Она взглянула на меня, я обнял ее и, поддерживая, помог дойти до лестницы, а потом подняться наверх. Она не раздеваясь легла в постель, я достал одеяло и укрыл ее. Не успел я закрыть за собой дверь, как Ирена уснула.
25
Когда я вернулся на балкон, Гундлах и Швинд вновь обрели дар речи.
– Разве она может распоряжаться тем, что ей не принадлежит?
– Вам следовало занести картину в «Реестр пропавших произведений искусства». Уверен, что Художественная галерея делала соответствующий запрос, но поскольку картина не числится в реестре, галерея считается добросовестным приобретателем. Если хотите удостовериться, спросите своих лакеев.
– Весь этот спектакль с картиной, якобы предоставленной для временной экспозиции, затеян, чтобы заманить нас сюда? Чего она хочет от нас? – Гундлах покачал головой. – Ох уж эти женщины! Что было, то прошло – они этого не понимают. Если хочешь двигаться вперед, нужно оставлять прошлое позади. Нельзя вечно тащить за собой старую любовь и старую вражду… Из всего вырастаешь, как из старой одежды. Со временем она начинает пахнуть плесенью.

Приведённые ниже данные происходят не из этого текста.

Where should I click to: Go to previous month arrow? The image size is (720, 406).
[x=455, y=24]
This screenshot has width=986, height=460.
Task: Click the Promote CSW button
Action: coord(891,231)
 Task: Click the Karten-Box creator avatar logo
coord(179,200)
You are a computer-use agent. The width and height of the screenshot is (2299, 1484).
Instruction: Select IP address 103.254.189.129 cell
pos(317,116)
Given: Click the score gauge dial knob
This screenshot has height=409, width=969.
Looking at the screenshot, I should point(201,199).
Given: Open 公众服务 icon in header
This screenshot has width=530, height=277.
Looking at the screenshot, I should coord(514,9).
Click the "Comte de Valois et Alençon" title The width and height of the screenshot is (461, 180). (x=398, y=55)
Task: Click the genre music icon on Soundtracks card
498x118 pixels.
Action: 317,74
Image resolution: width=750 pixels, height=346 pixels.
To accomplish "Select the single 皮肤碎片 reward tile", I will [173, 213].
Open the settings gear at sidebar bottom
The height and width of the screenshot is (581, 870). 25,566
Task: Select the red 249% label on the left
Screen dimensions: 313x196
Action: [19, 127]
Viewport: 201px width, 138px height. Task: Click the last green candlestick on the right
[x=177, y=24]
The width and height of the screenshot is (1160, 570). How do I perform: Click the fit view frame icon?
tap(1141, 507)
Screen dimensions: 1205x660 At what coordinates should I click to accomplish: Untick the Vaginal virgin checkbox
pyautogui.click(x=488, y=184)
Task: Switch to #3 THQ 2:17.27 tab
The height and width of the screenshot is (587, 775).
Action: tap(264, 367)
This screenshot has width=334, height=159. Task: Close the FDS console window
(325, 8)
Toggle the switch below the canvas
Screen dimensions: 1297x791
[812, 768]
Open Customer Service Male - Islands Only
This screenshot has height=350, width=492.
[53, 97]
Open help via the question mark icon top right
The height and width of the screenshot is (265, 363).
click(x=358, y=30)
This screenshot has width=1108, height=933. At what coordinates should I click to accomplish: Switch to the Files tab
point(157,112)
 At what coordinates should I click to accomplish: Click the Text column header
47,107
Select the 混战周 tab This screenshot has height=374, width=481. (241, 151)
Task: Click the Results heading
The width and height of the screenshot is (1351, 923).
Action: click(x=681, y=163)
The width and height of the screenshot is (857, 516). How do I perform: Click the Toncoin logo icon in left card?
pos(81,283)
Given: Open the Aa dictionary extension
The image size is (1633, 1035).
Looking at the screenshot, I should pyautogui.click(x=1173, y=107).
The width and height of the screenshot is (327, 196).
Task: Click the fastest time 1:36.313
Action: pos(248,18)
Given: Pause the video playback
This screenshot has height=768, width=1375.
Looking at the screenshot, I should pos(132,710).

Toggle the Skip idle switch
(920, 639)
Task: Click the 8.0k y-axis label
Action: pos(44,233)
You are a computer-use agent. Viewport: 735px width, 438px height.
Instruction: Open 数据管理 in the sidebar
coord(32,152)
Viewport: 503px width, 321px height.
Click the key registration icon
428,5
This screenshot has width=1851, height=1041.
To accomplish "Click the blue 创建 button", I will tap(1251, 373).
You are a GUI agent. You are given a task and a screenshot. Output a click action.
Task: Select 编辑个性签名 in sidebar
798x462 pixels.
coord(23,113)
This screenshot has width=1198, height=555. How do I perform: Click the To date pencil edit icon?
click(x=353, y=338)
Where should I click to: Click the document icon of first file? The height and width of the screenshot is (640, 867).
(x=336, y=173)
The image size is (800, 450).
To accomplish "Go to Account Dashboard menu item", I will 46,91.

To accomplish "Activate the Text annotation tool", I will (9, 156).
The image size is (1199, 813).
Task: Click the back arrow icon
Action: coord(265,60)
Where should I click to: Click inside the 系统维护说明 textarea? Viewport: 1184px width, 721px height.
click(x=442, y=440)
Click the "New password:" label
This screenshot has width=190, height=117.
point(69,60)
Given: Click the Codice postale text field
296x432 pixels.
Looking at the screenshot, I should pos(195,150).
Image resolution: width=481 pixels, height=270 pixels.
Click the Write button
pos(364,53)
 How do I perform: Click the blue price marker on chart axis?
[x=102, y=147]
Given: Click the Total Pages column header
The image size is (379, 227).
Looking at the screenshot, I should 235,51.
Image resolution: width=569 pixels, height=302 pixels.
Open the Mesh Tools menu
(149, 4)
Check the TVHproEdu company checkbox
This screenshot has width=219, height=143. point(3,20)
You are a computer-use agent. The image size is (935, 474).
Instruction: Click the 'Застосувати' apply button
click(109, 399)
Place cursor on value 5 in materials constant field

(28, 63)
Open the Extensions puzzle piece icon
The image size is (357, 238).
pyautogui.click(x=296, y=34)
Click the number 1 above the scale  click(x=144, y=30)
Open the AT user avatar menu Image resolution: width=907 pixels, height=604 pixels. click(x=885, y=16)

Вероятно, Гундлах был прав. Но он злил меня.
– Разве вы сами не пытаетесь остановить ход времени? Разве не хотите вернуть себе картину, чтобы сохранить свою молодость с юной Иреной?
– Он говорил это? – Швинд рассмеялся.
– Чтобы сохранить свою молодость с юной Иреной, мне не нужно видеть ее старой. Кстати, вы до сих пор не сказали нам, что вы тут делаете.
Я встал:
– Какое это имеет значение?
Я вышел из дома, сел на берегу. До меня доносился разговор Гундлаха и Швинда, которые сначала гадали, что я тут делаю, а затем попытались представить свой напрасный приезд в виде забавного приключения. Гундлах похвастался, что учредил в честь отца благотворительный фонд Ганса Гундлаха, который занимается реставрацией деревенских церквей в Бранденбурге и Мекленбурге. Швинд сказал, что фонды следует учреждать завещанием и лишь за счет тех средств, которые останутся от розданного женам и детям; у него самого пятеро детей от четырех браков. Потом он начал сетовать на демократизацию и банализацию искусства в виде арт-терапии для инвалидов или детских конкурсов художественного творчества.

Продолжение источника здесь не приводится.